Ele explicou também sobre o processo de identificação. “Às vezes me perguntam ‘mas e o que eu sou?’ e eu respondo ‘não sei’. Quando falamos de identidade estamos dizendo de algo auto identificável. É sobre o que cada um sente, se identifica e considera ser o mais confortável”.
As mudanças no corpo da pessoa intersexo e a ausência de educação sobre o tema
Em seguida, Joel Filho falou sobre as mudanças no corpo da pessoa intersexo e a ausência de educação sobre o assunto. “Quando eu tinha 15 anos e era atleta de basquete, comecei a sentir que meu corpo estava passando por uma mudança da qual eu desconhecia”, disse.
“Eu dizia à minha mãe que havia algo de errado comigo porque eu sentia que meu rendimento no esporte estava ficando mais lento que de outros rapazes. Mas a gente não aprende sobre a intersexualidade na escola. Vemos de forma bem rasa como uma doença genética”, citou.
“Minha mãe sempre me escutava e fomos a todos os hospitais. Todos os médicos falavam a mesma coisa: esse garoto não tem nada. Fui levado a psiquiatras; diziam que eu inventava doença. Infelizmente, os profissionais de medicina não estão preparados para nos atender”.
Joel afirmou que só aos 18 anos um médico solicitou exames hormonais. “Ninguém nunca havia me pedido um teste hormonal masculino, até porque minha leitura da passibilidade cis gênera é de um indivíduo 46xy. Não deu nenhum problema e ele me passou viagra”, contou.

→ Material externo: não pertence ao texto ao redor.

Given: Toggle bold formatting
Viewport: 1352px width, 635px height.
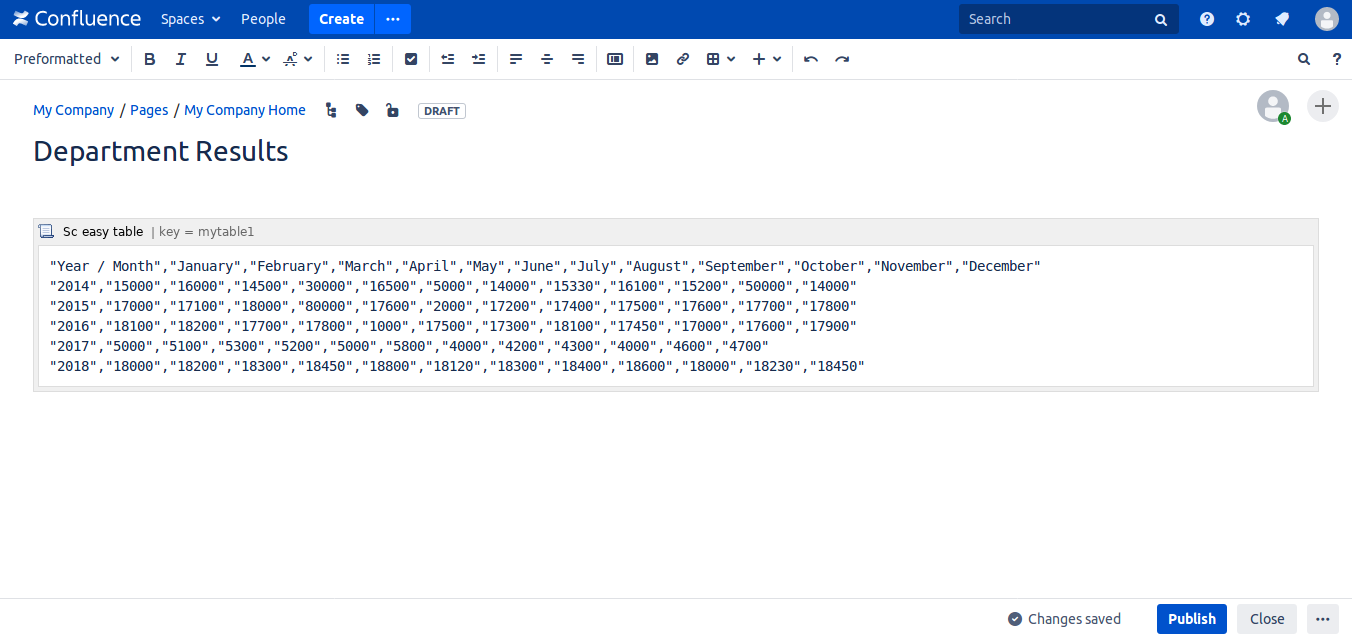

“Decidi me alistar no exército. Já que os médicos diziam que tudo era frescura, pensei que receber ordens, fazer exercícios, etc, vai me fazer um homem de verdade. Foi um recrutamento sacrificante. Meu corpo não respondia ao que era esperado”, afirmou Joel.
“Uma vez um recruta me falou que minha bunda era mais bonita que a da namorada dele. A questão que eu descobri depois é que meu corpo produz hormônio feminino e masculino ao mesmo tempo, mas minha produção de testosterona é muito baixa”, contou o ministrante.